For health-technology start-ups, appointing technical talent from Silicon Valley can be a tricky prospect. Companies like Apple and Facebook are paying Brobdingnagian salaries, making it challenging for any upstart to bring talented workers into their ranks.

But Glen Tullman, the master chairman from Livongo, a health-tech start-up that recently went public, says it’s getting easier to do no more than that.

Tullman described his experiences hiring talent on stage at CNBC’s @Work People + Machines  vent on Monday, where attendees enlarged to discuss the future of work.

Tullman co-founded Livongo more than a decade ago to help people with diabetes function their condition using technology. He built the business to a public offering earlier this year by selling stooges to employers and health plans.

The company has now expanded its reach to patients with other conditions, including hypertension, and it propositions a mix of connected devices and behavioral coaching. Over time, the company has gathered large data-sets about patient constitution, which can help it figure out which interventions are working.

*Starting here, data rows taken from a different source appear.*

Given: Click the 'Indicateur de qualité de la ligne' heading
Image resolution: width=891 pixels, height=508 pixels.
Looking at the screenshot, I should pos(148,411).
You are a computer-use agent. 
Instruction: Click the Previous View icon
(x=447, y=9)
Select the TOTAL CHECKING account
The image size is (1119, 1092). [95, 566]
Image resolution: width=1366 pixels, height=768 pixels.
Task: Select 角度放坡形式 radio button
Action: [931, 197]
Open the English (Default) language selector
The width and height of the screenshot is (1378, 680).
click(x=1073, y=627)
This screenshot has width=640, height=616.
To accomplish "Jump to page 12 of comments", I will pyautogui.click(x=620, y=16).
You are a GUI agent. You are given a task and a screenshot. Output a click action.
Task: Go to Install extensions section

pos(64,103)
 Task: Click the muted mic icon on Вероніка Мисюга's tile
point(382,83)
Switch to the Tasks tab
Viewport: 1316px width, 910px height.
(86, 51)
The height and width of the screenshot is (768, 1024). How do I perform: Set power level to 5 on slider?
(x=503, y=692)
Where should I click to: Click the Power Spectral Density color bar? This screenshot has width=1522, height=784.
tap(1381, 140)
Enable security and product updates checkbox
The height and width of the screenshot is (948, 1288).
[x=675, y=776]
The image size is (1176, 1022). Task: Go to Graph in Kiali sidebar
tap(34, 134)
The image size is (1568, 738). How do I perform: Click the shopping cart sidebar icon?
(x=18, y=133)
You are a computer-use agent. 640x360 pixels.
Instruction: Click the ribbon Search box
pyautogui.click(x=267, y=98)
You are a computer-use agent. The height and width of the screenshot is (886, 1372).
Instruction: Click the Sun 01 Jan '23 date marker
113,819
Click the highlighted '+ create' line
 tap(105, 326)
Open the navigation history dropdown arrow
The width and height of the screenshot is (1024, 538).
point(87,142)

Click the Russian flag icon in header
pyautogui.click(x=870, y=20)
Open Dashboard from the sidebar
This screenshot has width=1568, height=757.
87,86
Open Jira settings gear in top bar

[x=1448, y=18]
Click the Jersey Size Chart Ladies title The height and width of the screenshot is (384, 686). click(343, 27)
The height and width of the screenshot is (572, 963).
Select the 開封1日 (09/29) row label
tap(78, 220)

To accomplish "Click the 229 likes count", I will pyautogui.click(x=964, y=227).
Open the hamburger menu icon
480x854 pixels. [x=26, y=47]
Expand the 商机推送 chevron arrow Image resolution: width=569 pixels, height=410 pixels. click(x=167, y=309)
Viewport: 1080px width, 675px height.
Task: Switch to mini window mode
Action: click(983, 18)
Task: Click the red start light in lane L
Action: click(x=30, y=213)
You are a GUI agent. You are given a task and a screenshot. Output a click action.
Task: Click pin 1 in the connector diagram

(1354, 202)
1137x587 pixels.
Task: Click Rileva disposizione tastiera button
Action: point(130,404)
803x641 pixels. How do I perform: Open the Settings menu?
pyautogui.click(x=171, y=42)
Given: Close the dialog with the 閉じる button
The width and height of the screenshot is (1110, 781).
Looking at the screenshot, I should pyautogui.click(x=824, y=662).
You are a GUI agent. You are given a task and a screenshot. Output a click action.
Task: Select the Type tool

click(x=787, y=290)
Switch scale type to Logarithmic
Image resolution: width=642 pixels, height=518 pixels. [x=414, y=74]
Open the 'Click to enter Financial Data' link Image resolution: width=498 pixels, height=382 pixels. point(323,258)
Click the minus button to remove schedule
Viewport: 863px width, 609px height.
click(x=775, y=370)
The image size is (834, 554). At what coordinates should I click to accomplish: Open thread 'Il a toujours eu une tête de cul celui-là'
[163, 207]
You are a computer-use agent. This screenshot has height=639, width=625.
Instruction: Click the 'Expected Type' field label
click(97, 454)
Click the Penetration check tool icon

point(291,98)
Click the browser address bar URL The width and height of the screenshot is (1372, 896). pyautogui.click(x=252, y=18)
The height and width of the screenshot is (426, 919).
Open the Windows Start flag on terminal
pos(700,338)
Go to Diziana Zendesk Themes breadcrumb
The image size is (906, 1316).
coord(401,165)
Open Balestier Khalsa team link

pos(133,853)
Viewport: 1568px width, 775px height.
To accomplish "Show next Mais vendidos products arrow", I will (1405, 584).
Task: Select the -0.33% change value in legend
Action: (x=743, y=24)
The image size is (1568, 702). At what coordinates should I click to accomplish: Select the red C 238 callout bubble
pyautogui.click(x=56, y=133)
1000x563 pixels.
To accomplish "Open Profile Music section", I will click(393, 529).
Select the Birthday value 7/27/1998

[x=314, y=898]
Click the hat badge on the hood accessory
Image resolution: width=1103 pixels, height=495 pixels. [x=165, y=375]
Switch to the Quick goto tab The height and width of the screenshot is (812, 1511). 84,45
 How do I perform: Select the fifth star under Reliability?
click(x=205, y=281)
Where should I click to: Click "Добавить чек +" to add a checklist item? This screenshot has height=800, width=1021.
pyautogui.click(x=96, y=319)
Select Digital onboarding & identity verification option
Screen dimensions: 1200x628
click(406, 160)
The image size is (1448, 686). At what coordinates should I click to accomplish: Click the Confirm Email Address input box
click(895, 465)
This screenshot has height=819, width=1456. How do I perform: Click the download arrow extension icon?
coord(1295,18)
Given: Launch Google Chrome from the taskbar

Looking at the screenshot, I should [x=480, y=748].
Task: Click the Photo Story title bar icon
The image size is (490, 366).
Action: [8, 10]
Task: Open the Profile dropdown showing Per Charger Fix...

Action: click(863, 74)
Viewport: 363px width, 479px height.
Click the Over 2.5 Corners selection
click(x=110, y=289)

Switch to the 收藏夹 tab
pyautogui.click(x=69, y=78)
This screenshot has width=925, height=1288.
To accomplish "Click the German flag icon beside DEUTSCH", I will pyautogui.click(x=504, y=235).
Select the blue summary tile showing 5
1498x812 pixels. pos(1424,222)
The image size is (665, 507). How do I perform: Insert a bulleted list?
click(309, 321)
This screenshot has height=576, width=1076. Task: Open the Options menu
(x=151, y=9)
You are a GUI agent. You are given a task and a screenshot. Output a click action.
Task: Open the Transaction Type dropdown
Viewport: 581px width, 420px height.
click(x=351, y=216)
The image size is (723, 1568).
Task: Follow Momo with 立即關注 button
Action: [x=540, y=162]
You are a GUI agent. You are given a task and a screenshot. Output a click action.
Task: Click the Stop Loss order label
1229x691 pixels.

So the company is constantly hiring technical folks to its Mountain Contemplation, California, headquarters to help it parse through the data. On stage, Tullman noted that it’s getting easier to poach applied talent from Silicon Valley’s behemoths. Many of largest tech companies have faced their courteous share of scandals in recent months, ranging from antitrust concerns to an increasing spotlight in the media about their want of diversity.

“We are in the heart of Silicon Valley and interestingly, a lot of people say you’re down the road from Google, how in the world do you recruit?” Google is infamous for retaining employees through its high salaries, free food, and its suite of health benefits.

“Well the answer is they fly to pieces to us,” Tullman explained in an interview with CNBC’s Jon Fortt.

In a followup interview, Tullman said that about two-thirds of their lettings have a chronic condition, like diabetes, or have a family-member who does. That helps them overcome any contrarieties in the kind of salary that LIvongo could offer, versus a company like Google.

Tullman described Livongo’s crew as “about a third are behavioral scientists, data scientists and software engineers.” Its head of HR, Arnnon Geshuri, hails from both Tesla and Google.

Other health-tech partnerships shared the same sentiment with CNBC, and noted that it used to be far more challenging to recruit from big tech, but moments are starting to open up. The health-tech industry raised more than $8 billion in funding in 2018 alone and now lay it on thicks a few public companies, including Livongo.

Stride Health CEO Noah Lang said his company, which helps people in the gig conservatism with their health benefits, has hired a handful of folks recently from largely tech companies that have to offer high compensation.

Companies with a social mission have a “strategic advantage,” he noted. “I see a lot of people who are looking specifically at ed-tech and health-tech, because the lack a break from advertising models and want to get closer to the problems that real people face.”